How Financial Betting Works

Stocks, shares, commodities, futures, bonds, derivatives: these are all financial instruments in the market with which you can make profits… If you spend the time learning how they work, then more research getting to know what to bet on in each category. Plus, you need the capital to buy enough units so that price rise of a few cents per unit makes you serious money.

Financial betting, on the other hand, is how people without enormous amounts of capital can benefit from the endless movements of the markets. As the name implies, it is betting with a bookmaker on the future performance of any financial instrument, whether it be market stock, currency values, commodity prices or any other variable quantity.

Fixed-Odds Betting

Punters new to financial betting will recognise this type of wager from horse racing or sports betting. A fixed-odds bet wagers that a financial event will happen before a specified settlement date: for example, a currency will hit a certain value against the dollar; a commodity like oil will drop to a certain price per barrel; or even that a particular market will fluctuate, up or down, over a minimum range.
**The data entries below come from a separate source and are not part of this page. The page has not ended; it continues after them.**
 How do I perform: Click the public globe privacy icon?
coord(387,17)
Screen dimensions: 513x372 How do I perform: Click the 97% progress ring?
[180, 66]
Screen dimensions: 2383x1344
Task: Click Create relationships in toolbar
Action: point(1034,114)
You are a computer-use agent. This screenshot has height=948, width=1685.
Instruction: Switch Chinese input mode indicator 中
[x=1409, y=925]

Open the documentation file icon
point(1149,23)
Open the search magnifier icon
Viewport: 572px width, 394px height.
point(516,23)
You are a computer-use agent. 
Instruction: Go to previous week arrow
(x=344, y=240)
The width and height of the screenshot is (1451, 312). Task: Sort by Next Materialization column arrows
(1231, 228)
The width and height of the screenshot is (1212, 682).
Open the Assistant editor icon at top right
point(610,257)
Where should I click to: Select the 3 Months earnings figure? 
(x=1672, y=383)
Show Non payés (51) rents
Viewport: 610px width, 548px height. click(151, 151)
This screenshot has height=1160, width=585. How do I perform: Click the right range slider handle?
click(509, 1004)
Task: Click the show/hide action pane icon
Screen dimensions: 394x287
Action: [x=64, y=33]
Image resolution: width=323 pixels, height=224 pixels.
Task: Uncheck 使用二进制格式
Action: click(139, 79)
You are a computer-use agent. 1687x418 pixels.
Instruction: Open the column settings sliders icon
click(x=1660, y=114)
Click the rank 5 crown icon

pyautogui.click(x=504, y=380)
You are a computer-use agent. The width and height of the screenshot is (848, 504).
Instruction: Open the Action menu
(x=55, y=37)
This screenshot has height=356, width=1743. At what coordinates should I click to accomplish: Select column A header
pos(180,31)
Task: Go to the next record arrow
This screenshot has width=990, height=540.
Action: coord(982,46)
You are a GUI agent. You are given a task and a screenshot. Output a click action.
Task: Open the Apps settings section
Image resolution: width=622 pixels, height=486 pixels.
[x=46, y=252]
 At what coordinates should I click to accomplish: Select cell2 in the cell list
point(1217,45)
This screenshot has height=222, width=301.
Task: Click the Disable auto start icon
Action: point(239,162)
The cost of placing a bet is not related to the value of the underlying assets being bet on, and neither is the return on the stake if the bet wins. Winners are paid according to fixed odds, predetermined before the bet and multiplied by the stake.

Binary Betting

In this system, the price of a bet is listed on an index of odds from 0 to 100; if the event happens, the bet is paid at 100, but 0 if it does not. If the bookmaker decides an event is highly likely to happen, the higher this index will be; 92 or 93, say.

Punters who think this event will come off will buy the bet at that price; those who do not think the event will happen can sell it at those odds instead. If the event does not come off by the settlement date, those who sold win; if the event does happen, those who bought the bet win.

Spread Betting Gets Complex

Contracts for difference are a form of spread betting, which is the third type of financial betting you can explore online. These are still financial betting products, in that you can bet on the markets while spending only a fraction of what you’d need to play the market directly.

However, instead of fixed bets that are resolved as fixed-odds, single-event  wagers by a settlement dates, both what these bets cost you and what they pay out are affected by the performance of the underlying financial instrument on which you are betting.

So, in order to bet on them successfully, you need to know how the markets work, how your bull bets are hedging your bear bets, for instance, and when to call in either. In other words, this financial betting environment can be just as volatile and expensive as the market itself, so you need to study it well before you risk money here.